La grosse cavalerie en quatrième de couv

Que d’atermoiements ! Mais sur le fond, uniquement. Sur la forme – l’objet livre –, on barguigne moins. En quatrième de couverture, les éditeurs adoptent une démarche beaucoup moins neurasthénique. La tendance serait plutôt à la grosse cavalerie. « Autrefois, la “quatrième de couv” était un exercice assez complexe : dévoiler mais pas trop, imiter le style de l’auteur mais pas trop… Certains, comme Olivier Rolin, écrivent d’ailleurs eux-mêmes leur quatrième de couv. » Aujourd'hui, les stratégies éditoriales se font plus agressives. « La littérature est un produit culturel, mais là, on en parle comme d’un yaourt », explique Catherine Malaval. Et pour ce faire, on a la main lourde sur les superlatifs : « brillant », « surprenant » (La Vraie Vie de Vinteuil), « inventif », « inattendu » (François Rissin), « subtil » (Je m’enneige), « exaltant » (Loin), « à couper le souffle » (Cent millions d'années et un jour), « très remarqué » (Le Cœur battant du monde), « Sur les chapeaux de roue » (Les Minets)… Se paierait-on de mots ? « Les éditeurs n’y vont pas avec le dos de la cuiller… L’éditeur qui déclare “Achetez ce livre, c’est le meilleur”, cela ne se faisait pas vraiment avant ».

54% des textes présentent une forme hybride : un résumé et un édito promotionnel, un extrait et un résumé, un extrait et un édito promotionnel et parfois même les trois ensemble. Autre technique émergente : « les résumés, qui s’ils résument, participent surtout à la construction du suspense », à la manière des « cliffhangers » des séries. Par ailleurs 33,6% des résumés offrent au lecteur une question à laquelle le roman doit répondre : « L'amour sera-t-il toujours une issue, un ancrage ? » (Awa), « Comment grandir avec cette laideur ? » (Je suis né laid). « Le “À quelles conditions ce qui a été aurait-il pu ne pas être ?” (Civilizations) m’a fait la journée ! », s’amuse Catherine Malaval.

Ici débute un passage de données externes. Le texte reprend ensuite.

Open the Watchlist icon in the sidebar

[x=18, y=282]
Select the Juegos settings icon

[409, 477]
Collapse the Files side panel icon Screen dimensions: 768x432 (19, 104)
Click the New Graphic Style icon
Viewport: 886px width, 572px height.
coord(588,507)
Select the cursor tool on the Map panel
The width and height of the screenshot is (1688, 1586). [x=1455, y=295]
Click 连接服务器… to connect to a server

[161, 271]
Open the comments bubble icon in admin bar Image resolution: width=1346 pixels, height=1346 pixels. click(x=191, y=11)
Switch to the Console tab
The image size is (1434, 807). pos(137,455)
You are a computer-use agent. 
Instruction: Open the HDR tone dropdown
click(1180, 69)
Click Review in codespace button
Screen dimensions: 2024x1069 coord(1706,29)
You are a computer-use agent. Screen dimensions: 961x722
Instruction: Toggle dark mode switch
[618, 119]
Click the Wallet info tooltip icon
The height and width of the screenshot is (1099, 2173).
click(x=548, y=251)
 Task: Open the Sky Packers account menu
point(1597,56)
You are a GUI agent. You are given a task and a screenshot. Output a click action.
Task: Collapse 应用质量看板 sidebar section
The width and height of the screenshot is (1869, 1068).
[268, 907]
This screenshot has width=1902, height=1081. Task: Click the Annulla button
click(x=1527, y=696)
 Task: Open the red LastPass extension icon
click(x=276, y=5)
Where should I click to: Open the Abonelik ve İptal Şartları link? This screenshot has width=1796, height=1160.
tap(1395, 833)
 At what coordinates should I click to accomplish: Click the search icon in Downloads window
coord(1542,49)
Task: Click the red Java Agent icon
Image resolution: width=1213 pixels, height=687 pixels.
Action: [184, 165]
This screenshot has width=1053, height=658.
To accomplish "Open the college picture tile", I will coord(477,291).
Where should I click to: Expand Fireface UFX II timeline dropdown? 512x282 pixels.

La question qui n’est guère posée, au sein de cette rentrée littéraire, c’est celle de l’écologie ou de sauvegarde de planète, « une absence dont on s'étonne au vu de la place que cette problématique occupe dans le débat public et de l'anxiété qu'elle génère… », s’interroge Catherine Malaval. Difficulté à se colleter avec le sujet ? Souci de se singulariser ? « Un milieu élégant est celui où l'opinion de chacun est faite de l'opinion des autres, décrivait Marcel Proust, fin connaisseur de l’édition. Est-elle faite du contre-pied de l'opinion des autres ? C'est un milieu littéraire. »



Chiffres-clés

76% des histoires sélectionnées dans les prix littéraires prennent place dans le présent et 20% dans le passé.

41,5% des histoires se passent en France et 6,5% spécifiquement à Paris.

25% des personnages n'ont pas de nom.

19% des auteurs parlent d'Histoire.

7,4% des personnages sont des écrivains, 6,5% font partie d'un milieu artistiques, 6,5% sont journalistes.

41% sont des récits de vie.

60% des romans sont écrits par des hommes et 40% par des femmes.